== DATA SHOWN ==

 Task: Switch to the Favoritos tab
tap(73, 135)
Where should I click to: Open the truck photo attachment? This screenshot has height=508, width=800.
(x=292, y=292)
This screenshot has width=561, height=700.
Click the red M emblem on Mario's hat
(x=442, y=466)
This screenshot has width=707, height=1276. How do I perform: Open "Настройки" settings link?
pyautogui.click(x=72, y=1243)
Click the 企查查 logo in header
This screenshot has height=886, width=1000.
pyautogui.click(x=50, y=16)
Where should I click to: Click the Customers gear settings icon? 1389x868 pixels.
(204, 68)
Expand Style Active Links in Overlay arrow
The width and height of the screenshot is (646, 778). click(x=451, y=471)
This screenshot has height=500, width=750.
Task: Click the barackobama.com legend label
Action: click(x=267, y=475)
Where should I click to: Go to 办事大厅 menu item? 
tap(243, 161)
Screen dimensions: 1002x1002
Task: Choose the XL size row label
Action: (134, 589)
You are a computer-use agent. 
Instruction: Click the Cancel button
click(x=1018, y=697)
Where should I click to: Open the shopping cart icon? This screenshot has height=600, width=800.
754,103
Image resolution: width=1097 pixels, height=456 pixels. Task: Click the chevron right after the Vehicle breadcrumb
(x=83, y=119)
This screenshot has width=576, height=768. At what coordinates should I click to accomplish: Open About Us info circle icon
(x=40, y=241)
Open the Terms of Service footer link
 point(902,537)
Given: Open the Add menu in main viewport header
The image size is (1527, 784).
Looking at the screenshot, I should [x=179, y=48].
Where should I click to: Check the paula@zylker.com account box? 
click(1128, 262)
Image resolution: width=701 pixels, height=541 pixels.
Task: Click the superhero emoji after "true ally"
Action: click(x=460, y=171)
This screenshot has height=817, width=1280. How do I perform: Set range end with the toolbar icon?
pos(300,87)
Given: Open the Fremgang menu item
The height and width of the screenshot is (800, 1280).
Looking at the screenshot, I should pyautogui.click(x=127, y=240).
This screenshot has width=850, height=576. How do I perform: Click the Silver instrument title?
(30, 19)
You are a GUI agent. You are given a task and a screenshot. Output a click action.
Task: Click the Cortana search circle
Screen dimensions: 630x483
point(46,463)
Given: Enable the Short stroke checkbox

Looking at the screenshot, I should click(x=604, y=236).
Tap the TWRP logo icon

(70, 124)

===

Which lines of the data contain the string "agent"? Copy each of them.

- [ANSWER]:
You are a computer-use agent. 
You are a GUI agent. You are given a task and a screenshot. Output a click action.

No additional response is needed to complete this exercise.